= Exercise aim =
From the listing below, pull out each line that contains the string "Switch". Case counts.
---
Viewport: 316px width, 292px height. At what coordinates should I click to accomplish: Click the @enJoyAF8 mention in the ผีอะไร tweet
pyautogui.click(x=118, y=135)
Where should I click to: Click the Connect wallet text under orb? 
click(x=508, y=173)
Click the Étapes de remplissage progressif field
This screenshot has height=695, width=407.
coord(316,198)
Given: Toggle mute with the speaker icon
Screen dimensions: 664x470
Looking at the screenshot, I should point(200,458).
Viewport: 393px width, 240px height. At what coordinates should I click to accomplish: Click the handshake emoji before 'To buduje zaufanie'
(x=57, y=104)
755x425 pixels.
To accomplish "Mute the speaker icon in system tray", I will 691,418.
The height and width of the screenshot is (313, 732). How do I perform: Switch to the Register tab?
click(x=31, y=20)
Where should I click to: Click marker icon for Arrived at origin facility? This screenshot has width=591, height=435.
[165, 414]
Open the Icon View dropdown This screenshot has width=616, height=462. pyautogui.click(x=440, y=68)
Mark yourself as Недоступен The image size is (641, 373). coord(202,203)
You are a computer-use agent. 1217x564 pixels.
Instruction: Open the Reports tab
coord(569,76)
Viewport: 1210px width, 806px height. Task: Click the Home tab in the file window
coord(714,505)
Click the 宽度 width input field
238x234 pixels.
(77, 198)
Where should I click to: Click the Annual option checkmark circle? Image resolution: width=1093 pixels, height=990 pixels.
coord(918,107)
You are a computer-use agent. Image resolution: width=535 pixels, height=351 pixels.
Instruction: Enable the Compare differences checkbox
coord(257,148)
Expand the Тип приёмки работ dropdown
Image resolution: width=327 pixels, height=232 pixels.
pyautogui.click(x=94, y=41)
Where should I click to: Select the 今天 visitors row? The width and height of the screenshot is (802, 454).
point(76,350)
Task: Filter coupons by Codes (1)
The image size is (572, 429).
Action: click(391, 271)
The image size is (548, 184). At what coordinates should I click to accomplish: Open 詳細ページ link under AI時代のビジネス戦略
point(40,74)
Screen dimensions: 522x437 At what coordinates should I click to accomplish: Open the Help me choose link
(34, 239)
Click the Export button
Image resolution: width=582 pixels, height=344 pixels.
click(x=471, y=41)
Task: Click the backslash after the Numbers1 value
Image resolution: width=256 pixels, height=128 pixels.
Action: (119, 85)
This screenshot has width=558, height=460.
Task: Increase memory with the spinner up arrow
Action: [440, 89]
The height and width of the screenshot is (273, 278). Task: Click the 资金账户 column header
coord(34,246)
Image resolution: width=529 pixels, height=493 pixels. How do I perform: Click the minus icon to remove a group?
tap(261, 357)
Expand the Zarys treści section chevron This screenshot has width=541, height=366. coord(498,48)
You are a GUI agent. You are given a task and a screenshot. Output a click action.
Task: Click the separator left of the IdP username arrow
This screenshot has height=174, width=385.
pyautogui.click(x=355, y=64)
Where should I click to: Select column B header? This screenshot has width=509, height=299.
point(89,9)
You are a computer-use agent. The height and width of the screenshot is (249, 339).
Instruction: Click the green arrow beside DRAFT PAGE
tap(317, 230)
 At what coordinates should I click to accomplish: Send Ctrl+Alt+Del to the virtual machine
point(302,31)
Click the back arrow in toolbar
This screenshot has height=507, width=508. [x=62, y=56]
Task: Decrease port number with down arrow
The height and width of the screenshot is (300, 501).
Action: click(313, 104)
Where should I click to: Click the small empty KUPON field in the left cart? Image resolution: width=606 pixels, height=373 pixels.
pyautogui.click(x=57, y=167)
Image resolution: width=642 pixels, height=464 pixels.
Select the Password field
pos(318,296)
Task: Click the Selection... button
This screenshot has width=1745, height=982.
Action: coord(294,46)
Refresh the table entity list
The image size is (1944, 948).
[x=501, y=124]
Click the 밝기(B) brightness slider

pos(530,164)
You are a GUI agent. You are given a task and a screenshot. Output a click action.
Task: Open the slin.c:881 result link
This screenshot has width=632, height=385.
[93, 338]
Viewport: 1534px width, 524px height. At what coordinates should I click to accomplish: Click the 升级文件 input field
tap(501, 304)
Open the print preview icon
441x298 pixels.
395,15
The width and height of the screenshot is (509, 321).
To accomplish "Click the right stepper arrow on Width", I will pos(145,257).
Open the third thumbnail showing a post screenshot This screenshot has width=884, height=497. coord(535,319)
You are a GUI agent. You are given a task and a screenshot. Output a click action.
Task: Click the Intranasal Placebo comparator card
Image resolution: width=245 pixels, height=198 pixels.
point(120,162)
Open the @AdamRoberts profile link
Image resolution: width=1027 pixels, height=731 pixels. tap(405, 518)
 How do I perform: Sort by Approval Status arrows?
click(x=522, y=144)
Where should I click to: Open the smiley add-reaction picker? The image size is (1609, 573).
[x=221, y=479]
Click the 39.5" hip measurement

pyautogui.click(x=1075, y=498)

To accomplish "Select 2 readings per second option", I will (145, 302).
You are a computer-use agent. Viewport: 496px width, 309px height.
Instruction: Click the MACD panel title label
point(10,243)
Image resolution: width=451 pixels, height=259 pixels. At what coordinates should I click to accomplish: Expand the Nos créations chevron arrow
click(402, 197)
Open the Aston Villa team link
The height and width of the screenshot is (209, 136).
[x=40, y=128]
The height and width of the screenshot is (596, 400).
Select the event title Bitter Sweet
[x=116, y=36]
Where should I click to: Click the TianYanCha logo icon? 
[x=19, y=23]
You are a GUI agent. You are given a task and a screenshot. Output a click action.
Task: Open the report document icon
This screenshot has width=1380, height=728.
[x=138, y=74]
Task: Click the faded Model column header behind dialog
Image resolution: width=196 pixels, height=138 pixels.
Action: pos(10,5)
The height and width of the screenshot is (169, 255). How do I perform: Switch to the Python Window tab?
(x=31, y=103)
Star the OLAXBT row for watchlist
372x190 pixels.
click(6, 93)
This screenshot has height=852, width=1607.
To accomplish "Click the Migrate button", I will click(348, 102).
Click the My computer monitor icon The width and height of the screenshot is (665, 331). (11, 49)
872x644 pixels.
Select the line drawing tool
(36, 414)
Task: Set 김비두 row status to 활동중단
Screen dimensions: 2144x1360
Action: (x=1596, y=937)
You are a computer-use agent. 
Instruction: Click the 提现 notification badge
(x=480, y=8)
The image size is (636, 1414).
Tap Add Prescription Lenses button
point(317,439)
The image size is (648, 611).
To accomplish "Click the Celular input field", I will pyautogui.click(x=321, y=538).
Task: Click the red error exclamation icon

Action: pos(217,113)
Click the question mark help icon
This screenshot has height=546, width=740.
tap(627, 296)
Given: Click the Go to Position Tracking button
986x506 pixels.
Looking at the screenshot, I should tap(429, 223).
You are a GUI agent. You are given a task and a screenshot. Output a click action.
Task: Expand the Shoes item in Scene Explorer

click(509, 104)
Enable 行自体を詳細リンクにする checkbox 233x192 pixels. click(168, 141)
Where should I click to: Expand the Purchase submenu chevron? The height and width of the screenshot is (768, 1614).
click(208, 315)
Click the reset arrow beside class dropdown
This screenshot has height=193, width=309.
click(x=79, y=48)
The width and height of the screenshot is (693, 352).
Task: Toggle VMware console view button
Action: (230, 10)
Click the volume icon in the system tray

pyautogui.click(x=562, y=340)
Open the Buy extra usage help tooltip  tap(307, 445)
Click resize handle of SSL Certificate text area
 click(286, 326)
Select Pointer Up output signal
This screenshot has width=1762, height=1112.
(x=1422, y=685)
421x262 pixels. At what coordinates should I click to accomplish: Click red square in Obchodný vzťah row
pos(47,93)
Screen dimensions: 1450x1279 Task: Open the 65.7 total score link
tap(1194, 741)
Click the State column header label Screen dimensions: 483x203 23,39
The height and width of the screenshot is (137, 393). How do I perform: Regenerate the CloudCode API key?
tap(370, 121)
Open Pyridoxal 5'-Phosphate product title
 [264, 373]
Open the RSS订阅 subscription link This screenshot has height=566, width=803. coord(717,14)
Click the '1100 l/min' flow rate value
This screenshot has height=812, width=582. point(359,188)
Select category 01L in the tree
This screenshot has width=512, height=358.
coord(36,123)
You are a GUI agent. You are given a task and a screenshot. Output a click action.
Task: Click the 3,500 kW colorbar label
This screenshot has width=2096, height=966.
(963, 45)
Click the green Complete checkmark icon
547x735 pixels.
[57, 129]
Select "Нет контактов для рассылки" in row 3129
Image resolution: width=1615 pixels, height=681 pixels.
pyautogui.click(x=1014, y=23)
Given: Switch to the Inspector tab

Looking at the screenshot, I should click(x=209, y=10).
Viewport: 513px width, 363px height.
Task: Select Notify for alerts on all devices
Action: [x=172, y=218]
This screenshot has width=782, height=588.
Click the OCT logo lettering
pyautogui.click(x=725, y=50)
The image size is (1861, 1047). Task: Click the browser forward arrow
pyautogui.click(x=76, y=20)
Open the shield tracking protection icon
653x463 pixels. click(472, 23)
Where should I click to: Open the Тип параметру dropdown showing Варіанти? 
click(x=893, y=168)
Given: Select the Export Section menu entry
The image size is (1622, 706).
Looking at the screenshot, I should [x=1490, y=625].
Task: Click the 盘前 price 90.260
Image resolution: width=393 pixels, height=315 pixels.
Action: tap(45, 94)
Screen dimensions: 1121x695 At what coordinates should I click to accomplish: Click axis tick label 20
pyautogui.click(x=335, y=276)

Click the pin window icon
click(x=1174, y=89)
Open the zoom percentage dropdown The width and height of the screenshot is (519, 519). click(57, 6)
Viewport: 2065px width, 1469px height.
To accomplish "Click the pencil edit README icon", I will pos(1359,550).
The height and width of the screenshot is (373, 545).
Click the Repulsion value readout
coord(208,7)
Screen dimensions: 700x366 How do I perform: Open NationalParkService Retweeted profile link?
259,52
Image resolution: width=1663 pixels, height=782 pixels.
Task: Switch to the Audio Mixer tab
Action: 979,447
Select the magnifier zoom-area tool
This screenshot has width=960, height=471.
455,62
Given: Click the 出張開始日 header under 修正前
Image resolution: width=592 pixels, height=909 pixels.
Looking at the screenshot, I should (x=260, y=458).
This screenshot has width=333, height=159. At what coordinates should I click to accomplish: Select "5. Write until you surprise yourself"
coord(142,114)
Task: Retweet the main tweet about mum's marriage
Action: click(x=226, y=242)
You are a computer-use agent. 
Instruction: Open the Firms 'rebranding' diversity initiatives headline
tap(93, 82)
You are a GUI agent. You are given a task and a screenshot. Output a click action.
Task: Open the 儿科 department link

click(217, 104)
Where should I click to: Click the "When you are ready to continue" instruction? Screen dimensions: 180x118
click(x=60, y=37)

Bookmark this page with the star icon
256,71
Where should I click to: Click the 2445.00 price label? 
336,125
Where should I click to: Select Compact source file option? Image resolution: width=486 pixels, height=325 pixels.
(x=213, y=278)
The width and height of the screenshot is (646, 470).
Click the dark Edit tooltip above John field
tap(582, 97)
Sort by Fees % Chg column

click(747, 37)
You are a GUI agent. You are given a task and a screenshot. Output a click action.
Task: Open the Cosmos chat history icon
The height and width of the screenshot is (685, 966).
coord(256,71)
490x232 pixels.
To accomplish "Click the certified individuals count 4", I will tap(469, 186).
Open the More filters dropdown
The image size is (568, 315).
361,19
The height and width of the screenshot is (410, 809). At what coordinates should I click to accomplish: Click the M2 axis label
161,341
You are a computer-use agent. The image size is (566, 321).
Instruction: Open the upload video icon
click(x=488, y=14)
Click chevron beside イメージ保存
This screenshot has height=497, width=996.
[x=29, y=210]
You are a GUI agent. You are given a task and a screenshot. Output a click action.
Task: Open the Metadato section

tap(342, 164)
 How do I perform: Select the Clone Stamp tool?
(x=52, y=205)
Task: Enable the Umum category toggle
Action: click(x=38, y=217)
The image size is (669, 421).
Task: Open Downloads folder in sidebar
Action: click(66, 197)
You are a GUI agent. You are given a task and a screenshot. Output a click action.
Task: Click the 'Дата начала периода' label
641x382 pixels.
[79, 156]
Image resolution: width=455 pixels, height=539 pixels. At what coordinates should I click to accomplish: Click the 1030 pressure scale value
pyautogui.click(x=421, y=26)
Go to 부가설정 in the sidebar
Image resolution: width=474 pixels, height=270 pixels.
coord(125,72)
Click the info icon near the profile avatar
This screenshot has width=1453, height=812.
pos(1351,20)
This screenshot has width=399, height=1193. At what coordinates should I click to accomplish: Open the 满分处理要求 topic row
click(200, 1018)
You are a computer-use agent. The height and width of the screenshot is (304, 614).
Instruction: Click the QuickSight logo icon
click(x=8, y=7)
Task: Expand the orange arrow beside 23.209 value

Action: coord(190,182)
---
= Complete answer =
The height and width of the screenshot is (313, 732). How do I perform: Switch to the Register tab?
The height and width of the screenshot is (169, 255). How do I perform: Switch to the Python Window tab?
Given: Switch to the Inspector tab
Task: Switch to the Audio Mixer tab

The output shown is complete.